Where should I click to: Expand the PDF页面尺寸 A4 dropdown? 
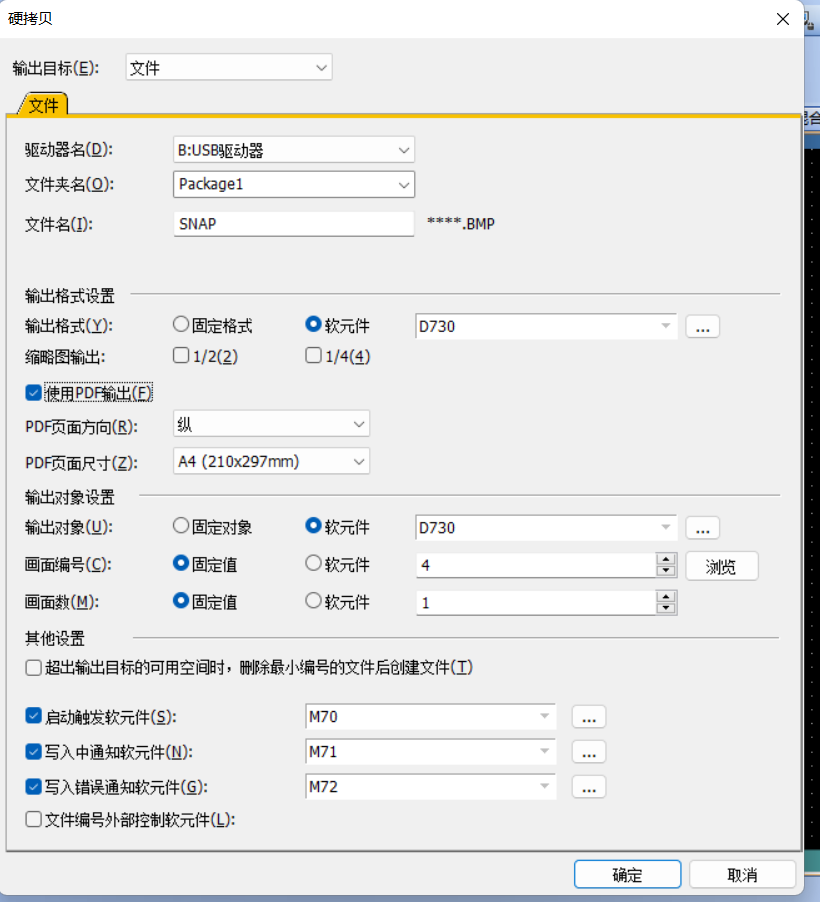pyautogui.click(x=360, y=461)
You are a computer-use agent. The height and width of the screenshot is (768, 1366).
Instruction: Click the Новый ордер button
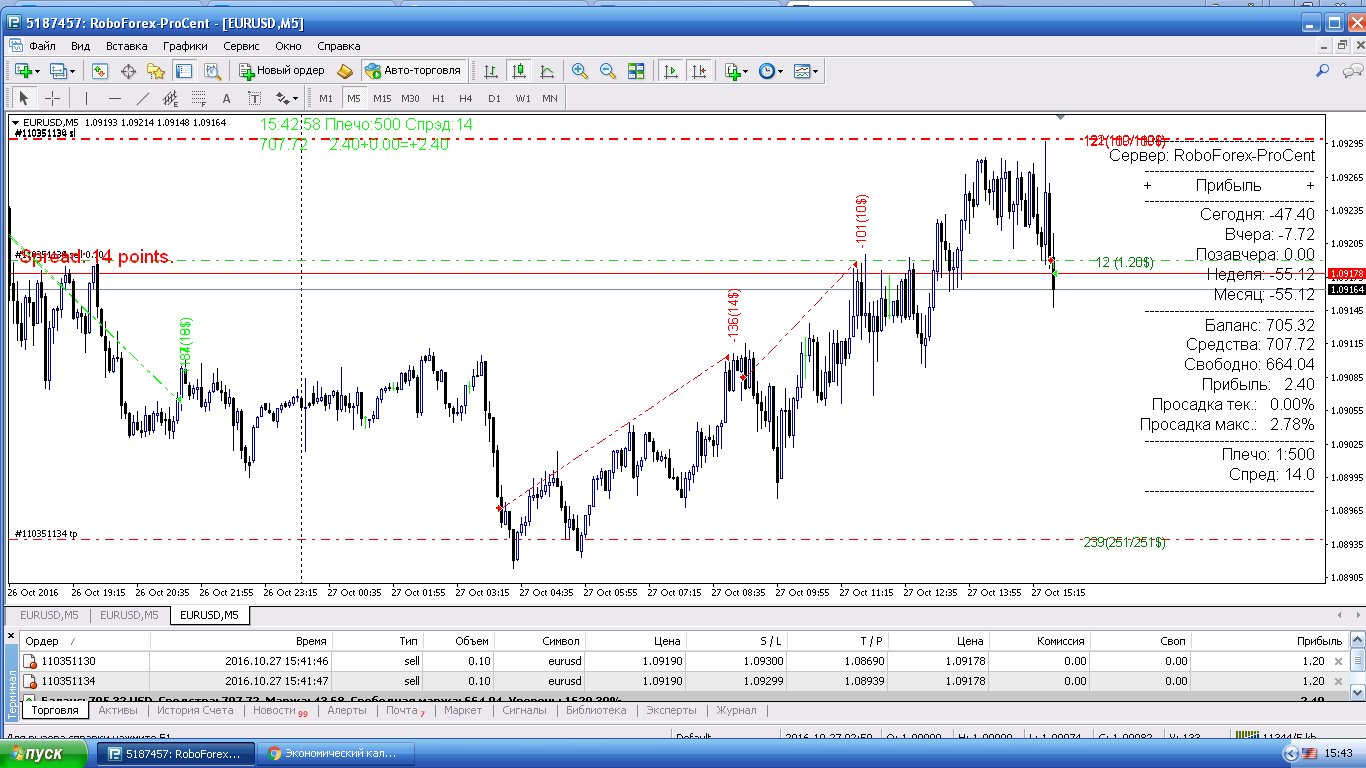tap(281, 71)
==========
Objective =>
Format the items above as a two-column CSV with the header columns "prompt" and "action", one row per item. Put each item's text and its answer in their own quoted fields, replace line breaks with spaces, and leave out the pictures.

Response to the task =>
prompt,action
"Where should I click to: Expand the PDF页面尺寸 A4 dropdown?","pyautogui.click(x=360, y=461)"
"You are a computer-use agent. The height and width of the screenshot is (768, 1366). Instruction: Click the Новый ордер button","tap(281, 71)"